Three members of the crew explain their roles on the production
The production base for series 4 of The Crown was at Elstree Studios, which housed Buckingham Palace and Downing Street sets and all the creative departments working on site.
Three key members of the production provide some great insight into their experience shooting series 4 below.
Giles Gale, costume supervisor
“On a busy day at Elstree, The Crown might have up to 300 background artists. Most of these will need to be ready for 8am when we start shooting. This means the crowd costume team starts work at around 5am. (Half an hour before all the extras arrive to make sure everything is in place and that everybody knows what they are doing).
With such a large call there could be as many as 20 additional costume staff members to help get people ready and make sure they look correct on camera. No matter how busy it is, we always make sure the costume crew has time to eat breakfast before shooting commences.
Meanwhile, the principal team are getting all the actors ready, which can take a similar length of time. Once everyone is dressed and on set, as well as shooting the scheduled scenes, various teams will be working ahead at the costume base, which is also at Elstree. This will involve principal and background fittings, setting up costumes for future filming days and logging new purchases and hires. We also have a team of eight people constantly making costumes for the main cast.
At the end of the day all costumes have to be cleaned and either put aside for future use or returned to our stock or the Costume House they were hired from.”
Mark Raggett, supervising art director
“We started work on The Crown at Elstree Studios in late 2014 and here we are six years on about to release Season 4.
The backlot allowed us the space to build both the exterior of the palace and Downing Street, which has served us well over the last four seasons.
The stages have provided us with permanent space for the interior of Downing Street (cabinet rooms etc) and the living quarters of the palace, both upstairs and down. We often spill onto other stages with sets which vary from the Interior of the Britannia, various newspaper offices and the myriad of plane interiors which transport the Royal family around the globe.
We are within easy reach of nearby stately homes like Wrotham Park and Hatfield House; also a good starting point when heading off to Blenheim Palace to the north and Wilton House to the West.
Work on Season 5 has already started, what an incredible journey it continues to be.”
Owen Harrison, props supervisor
“On any given day on The Crown we can be dressing or striking sets on up to 5 or 6 different locations. Each one will have a team of 4-8 prop people there and they can be anywhere in the country, from the very top of Scotland to an airport on the south coast.

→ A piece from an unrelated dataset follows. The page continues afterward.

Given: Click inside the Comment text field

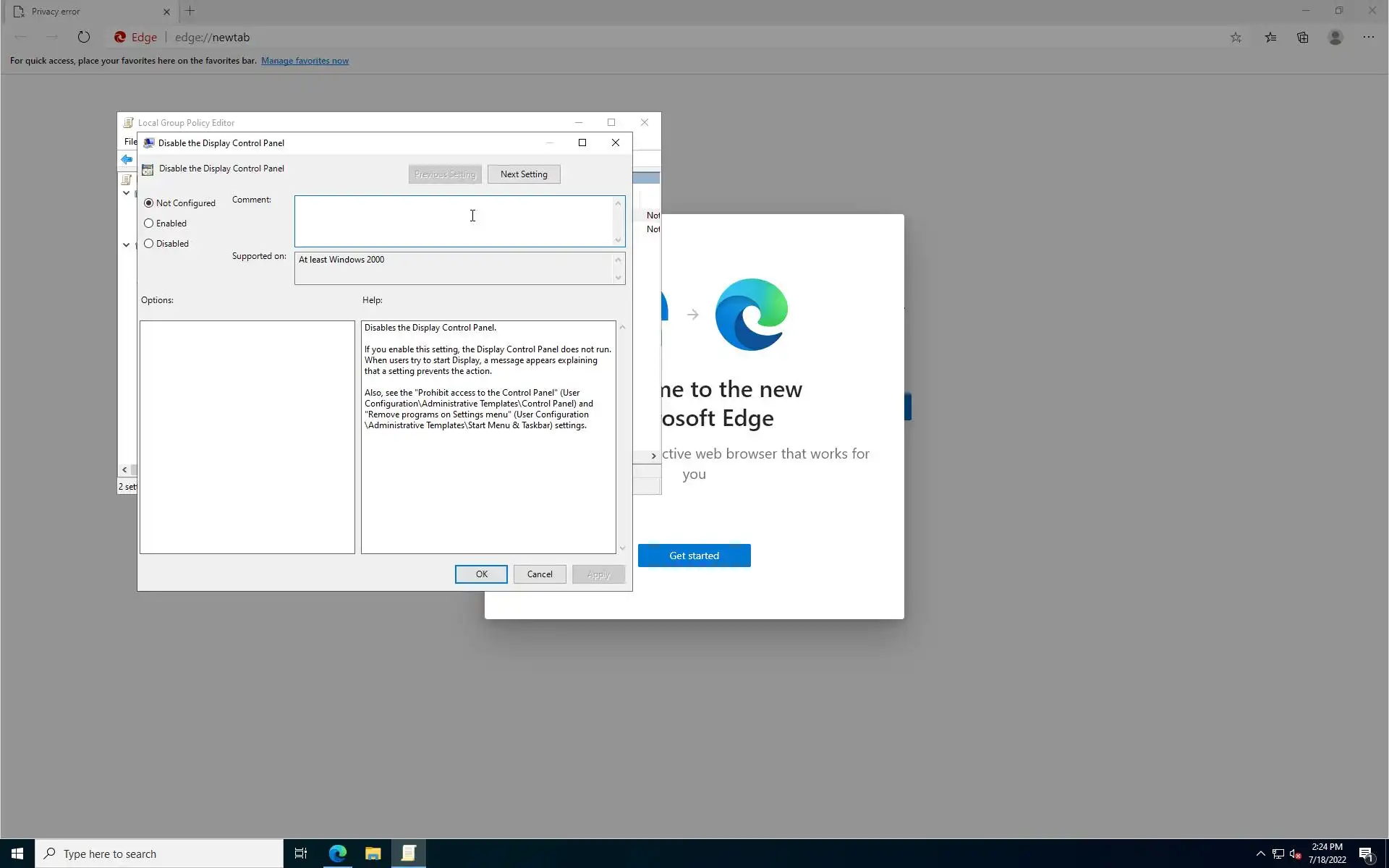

Between myself and my assistant prop master Neal Kirke we need to organise the crew for each location, the collection and delivery of all the hired props, stock props that have been purchased for the specific location, and work to the time frame the location allows.
Every location can contain multiple sets and exteriors that need to be dressed, filmed, then struck and re-instated back to how it was before we arrived. A large percentage of the locations are stately homes and National Trust properties that come with very specific requirements and strict guidelines so our teams must liaise with the locations department to ensure that everything runs smoothly during this period.
We have dressed locations throughout the UK and abroad, turning Spain into America for Princess Margaret’s visit. Other notable highlights have been recreating Balmoral in Scotland and turning Manchester’s streets into New York for Diana’s visit.
We also have the standing sets at Elstree including the backlot which require dressed and struck each time we film there.
To transform these locations frequently requires several large trucks full of props. This will often involve rigging huge chandeliers and hanging 30’ drapes in locations like Lancaster House in London and Wilton House near Salisbury.”